Akademik Veri Yönetim Sistemi
Orphanet Journal of Rare Diseases, cilt.20, sa.1, 2025 (SCI-Expanded)
Background: Fabry disease (FD) is a rare inherited X-linked lysosomal disorder caused by the deficiency or dysfunction of the enzyme α-galactosidase. This leads to a detrimental accumulation of globotriaosylceramide (Gb3) within multiple cell types. Enzyme replacement therapies (ERTs), including agalsidase alfa and agalsidase beta, can diminish Gb3 levels. Published real-world data on the time, cost and burden associated with the administration of ERTs are limited. These evidence gaps were addressed by generating real-world data quantifying the burden of agalsidase alfa and beta infusions for FD treatment.

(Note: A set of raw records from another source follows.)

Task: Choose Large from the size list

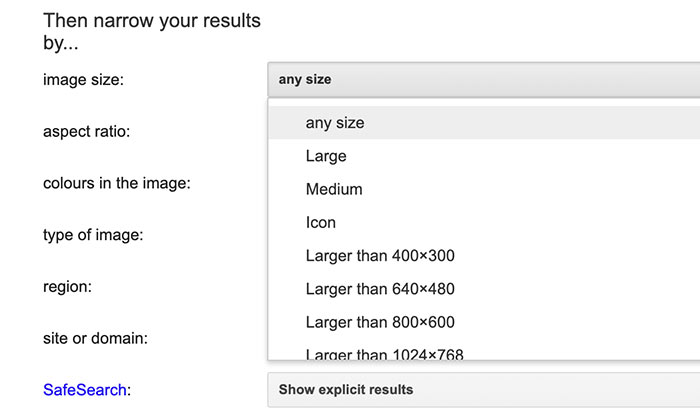Action: (x=326, y=156)
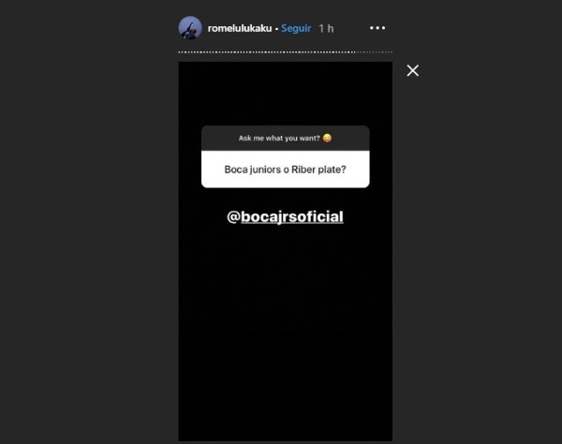The height and width of the screenshot is (444, 562).
Task: Click the @ symbol of the bocajrsoficial mention
Action: pyautogui.click(x=233, y=216)
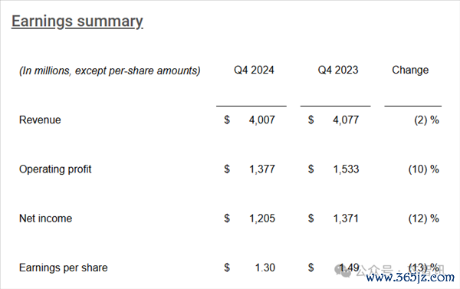Viewport: 460px width, 289px height.
Task: Select net income value 1,371
Action: click(346, 218)
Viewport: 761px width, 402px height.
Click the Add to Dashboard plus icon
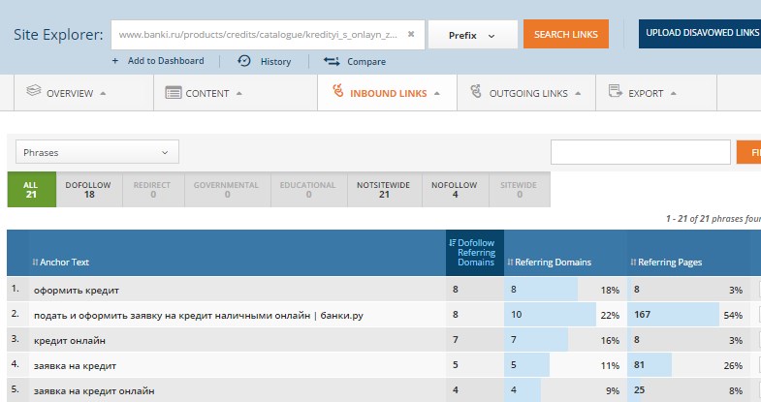coord(115,61)
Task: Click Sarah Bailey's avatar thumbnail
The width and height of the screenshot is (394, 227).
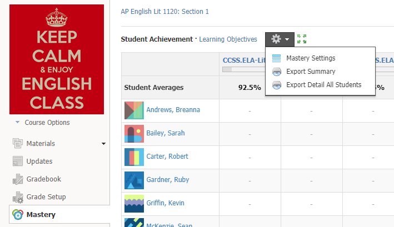Action: 134,134
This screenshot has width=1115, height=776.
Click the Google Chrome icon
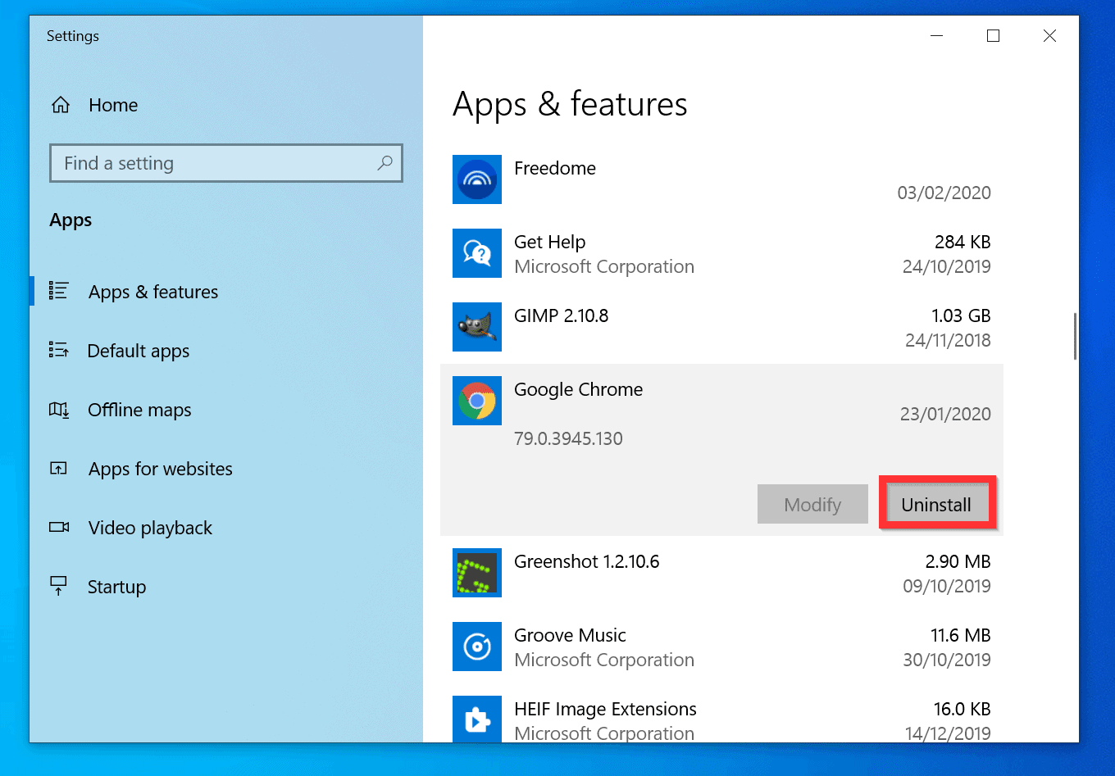(476, 401)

Method: The study (ClinicalTrials.gov number: NCT04281537) comprised a prospective time-and-motion and a cross-sectional evaluation of self-reported burden and outcomes associated with ERT administration (including work productivity and out-of-pocket costs) from multiple perspectives (healthcare professionals [HCPs], patients, and caregivers). To assess patient/caregiver experience and burden of ERT, the primary objective was to quantify the total time spent by HCPs in the preparation and administration of a single dose of ERT. Results: Overall, 76 patients and 6 caregivers were included. Of the 76 patients, (Brazil [n = 23], Japan [n = 4], Taiwan [n = 30] and Turkey [n = 19]), 41% were female and the mean (standard deviation [SD]) age at diagnosis was 41.1 (17.1) years. Overall, most patients (70%, n = 53) had moderate FD and were treated with agalsidase beta (65%, n = 48); this was the predominant ERT administered in Brazil (100%, n = 23) and Turkey (74%, n = 14); most patients in Japan (75%, n = 3) and Taiwan (67%, n = 20) received agalsidase alfa. The mean (SD) HCP time spent on all ERT activities was 151.9 (62.5) minutes (2.5 [1.0] hours); the mean (SD) time spent on pre- and post-infusion activities was 20.9 (13.4) (0.3 [0.2] hours) and 12.8 (9.6) minutes (0.2 [0.2] hours), respectively. The mean (SD) time spent by patients for all ERT activities was 368.5 (191.5) minutes (6.1 [3.2] hours); 21% (n = 16/76) of patients and 50% (n = 3/6) of carers took time off work for an ERT episode. Conclusions: The multi-region findings provide a more complete picture of the burden associated with ERT administration for FD treatment on patients, caregivers, and HCPs. Results may support further cost-effectiveness modelling for novel treatment approaches and inform treatment decisions and patient management.